Tenho notado que existe um movimento (um tanto estranho, diga-se de passagem) das pessoas "online". O movimento de se esconder quando tem um assunto a tratar que as incomoda. Ou a tratar com alguém que as incomoda. 

Por exemplo: aquela amiga chata quer pedir um sapato emprestado para ir na super festa da irmã. Você não quer emprestar porque ela vai sujar, ou não vai devolver, ou o mais importante: para você, ela é do tipo que fica horas falando sobre a sua vida, contando coisas que simplesmente não te interessam e você não quer ter que lidar com ela. Só que você é muito amiga da irmã dela, pessoa legal, simpática, descolada. Aí vem o dilema: você sabe que se não emprestar o sapato, a mala não vai na festa da irmã e corre o risco das duas pararem de falar com você por causa disso. O que você faz? Diz para a irmã da mala que vai emprestar e se faz de morta, claro. A mala compra um vestido que combina perfeitamente com o sapato, faz planos para a festa, fica toda feliz. O dia da festa se aproxima e a mala, contando com você, fica te mandando e-mail, torpedo, tweet para combinar de pegar o sapato e você finge que não vê. Ela te liga e você não atende. O dia da festa passa e a mala acaba indo com uma rasteirinha que estava guardada no fundo da gaveta, ou nem vai, de tão chateada.

Aí eu pergunto: custava ter falado que "não vai dar não, tenho uma festa nesse dia" ou "poxa vida, eu bem que adoraria te emprestar, mas o salto dele quebrou"?

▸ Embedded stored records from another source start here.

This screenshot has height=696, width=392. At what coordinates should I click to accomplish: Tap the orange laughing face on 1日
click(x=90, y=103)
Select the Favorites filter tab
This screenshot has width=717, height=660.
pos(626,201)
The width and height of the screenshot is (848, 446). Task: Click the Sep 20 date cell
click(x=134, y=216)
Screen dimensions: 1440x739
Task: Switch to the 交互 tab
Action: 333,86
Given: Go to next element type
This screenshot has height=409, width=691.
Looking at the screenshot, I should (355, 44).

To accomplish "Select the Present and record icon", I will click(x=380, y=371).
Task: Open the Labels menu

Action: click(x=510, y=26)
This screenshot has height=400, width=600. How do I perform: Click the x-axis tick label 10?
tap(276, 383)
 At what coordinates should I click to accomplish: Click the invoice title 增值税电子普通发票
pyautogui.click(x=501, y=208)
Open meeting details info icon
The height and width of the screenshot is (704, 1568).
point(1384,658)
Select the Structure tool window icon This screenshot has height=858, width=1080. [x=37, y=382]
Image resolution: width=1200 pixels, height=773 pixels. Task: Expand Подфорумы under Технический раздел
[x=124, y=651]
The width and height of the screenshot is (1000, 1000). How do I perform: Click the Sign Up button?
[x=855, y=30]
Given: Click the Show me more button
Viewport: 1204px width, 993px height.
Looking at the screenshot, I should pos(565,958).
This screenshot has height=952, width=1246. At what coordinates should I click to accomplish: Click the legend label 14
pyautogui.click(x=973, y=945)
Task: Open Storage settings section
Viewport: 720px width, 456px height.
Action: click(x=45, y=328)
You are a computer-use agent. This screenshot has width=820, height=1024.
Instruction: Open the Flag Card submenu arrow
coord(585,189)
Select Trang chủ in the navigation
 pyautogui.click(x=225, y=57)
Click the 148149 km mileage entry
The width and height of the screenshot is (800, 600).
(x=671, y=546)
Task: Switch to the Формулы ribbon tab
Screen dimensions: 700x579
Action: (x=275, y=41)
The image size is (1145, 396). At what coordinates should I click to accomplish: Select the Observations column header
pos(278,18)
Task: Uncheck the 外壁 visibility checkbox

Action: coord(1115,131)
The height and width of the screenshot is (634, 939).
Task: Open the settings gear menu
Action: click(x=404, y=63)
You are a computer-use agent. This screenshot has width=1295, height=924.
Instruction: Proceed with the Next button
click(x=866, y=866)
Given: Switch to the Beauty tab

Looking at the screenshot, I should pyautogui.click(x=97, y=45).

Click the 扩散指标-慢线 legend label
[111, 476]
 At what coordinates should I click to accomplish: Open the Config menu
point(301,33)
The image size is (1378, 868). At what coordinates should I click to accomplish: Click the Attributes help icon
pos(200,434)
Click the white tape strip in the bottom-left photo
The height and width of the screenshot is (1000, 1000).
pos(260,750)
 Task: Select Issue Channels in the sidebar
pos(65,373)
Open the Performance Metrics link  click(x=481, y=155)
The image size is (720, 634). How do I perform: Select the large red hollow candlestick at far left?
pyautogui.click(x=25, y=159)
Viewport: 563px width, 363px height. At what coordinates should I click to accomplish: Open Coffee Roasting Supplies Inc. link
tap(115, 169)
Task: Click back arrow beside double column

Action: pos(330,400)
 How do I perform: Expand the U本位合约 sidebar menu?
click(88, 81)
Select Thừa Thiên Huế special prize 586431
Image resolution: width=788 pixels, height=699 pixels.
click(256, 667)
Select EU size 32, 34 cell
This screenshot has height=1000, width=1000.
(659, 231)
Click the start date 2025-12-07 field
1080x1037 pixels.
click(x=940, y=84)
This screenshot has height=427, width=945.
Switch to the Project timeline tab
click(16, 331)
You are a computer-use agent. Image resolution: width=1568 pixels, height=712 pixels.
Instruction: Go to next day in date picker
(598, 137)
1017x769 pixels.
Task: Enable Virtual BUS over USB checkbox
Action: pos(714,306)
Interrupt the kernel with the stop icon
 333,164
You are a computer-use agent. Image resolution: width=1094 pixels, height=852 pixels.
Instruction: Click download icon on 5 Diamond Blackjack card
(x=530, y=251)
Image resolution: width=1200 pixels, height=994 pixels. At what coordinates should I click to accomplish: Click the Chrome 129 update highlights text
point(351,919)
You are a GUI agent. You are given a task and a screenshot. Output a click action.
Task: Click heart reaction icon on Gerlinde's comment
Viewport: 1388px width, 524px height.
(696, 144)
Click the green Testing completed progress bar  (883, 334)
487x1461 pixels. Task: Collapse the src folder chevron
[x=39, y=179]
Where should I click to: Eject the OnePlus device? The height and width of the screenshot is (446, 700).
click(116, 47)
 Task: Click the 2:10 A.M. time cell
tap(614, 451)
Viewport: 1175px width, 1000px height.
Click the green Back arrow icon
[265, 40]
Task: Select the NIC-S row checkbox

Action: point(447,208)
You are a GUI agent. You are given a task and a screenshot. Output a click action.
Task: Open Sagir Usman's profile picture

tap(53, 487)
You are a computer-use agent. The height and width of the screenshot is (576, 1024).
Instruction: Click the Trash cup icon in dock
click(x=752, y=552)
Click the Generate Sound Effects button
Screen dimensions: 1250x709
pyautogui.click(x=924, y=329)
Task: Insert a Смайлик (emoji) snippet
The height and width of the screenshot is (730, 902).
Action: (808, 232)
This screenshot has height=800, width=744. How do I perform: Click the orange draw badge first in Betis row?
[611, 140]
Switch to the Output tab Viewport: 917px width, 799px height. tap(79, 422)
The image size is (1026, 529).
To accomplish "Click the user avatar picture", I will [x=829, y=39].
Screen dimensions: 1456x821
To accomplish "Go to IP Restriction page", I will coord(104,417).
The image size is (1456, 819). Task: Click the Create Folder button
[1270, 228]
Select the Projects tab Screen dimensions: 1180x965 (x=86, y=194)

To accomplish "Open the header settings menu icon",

Enfim, pessoas são estranhas, custo a entender o que se passa na cabeça delas. Só sei que elas não tem ideia (ou o pior, tem e não se importam) das consequências que o ato de se esconder pode ter na vida de terceiros...


PS - Preciso de sapatos emprestados.

quarta-feira, 22 de fevereiro de 2012

Ver e ser visto - ou não

Há tempos venho querendo escrever sobre isso, mas não sei como. Então, vou deixar fluir e ver no que vai dar.

Na minha cabeça, redes sociais foram feitas para ver e ser visto. Se você não gosta de ver a vida alheia ou não gosta que vejam a sua, não tenha um perfil no Facebook (ou Twitter, Orkut, GetGlue, Foursquare...). Essa coisa de gente reclamando que "fulano de tal visitou meu perfil" vem desde os tempos do Orkut. Mais precisamente quando eles lançaram aquela lista maldita com seus visitantes recentes. Aí começou a avalanche de gifs do tipo "andou fuçando meu perfil, hein?". Eu tinha vontade de matar quem postava isso.

Aí veio o Facebook e a possibilidade de trancar a coisa toda. A pessoa pode ver sua foto de perfil, e só. Mais uma vez, achei besteira isso de ficar trancando e sempre mantive meu perfil (do Facebook e de todos os outros lugares) abertos. Até o Twitter entrou na onda do bloqueio e a pessoa seleciona quem pode ler as atualizações. E eu continuo achando besteira. Afinal, não devo nada a ninguém e, se não quero que tal pessoa me veja falando mal dela, eu simplesmente não falo mal dela.

Até hoje penso assim e minha vida é um livro aberto. Estava muito bem obrigada até que comecei a ser censurada. Ok, por zelo, por demonstrar que se importa. Mas, sério, quem vai querer me stalkear? Sou feia, chata e pobre. Acho que nem minha mãe se interessaria pelo que ando falando pelas internetes...

Acredito, sim, que devemos ter uma certa prudência com o que vamos escrever nas redes. Devemos ter o filtro do bom senso sempre limpo. Quem me conhece sabe, por exemplo, que eu sou aloka pelo Fry . Mas isso não quer dizer que todo dia eu vá ficar postando um milhão de coisas sobre ele nos meus perfis. Enche o saco. Ou então, num dia de fúria, dizer umas verdades para todo mundo que eu conheço (mas que às vezes dá vontade, dá). Claro que a gente escorrega e, por vezes, deslizamos nas postagens. Mas esconder o que se diz ou censurar, não.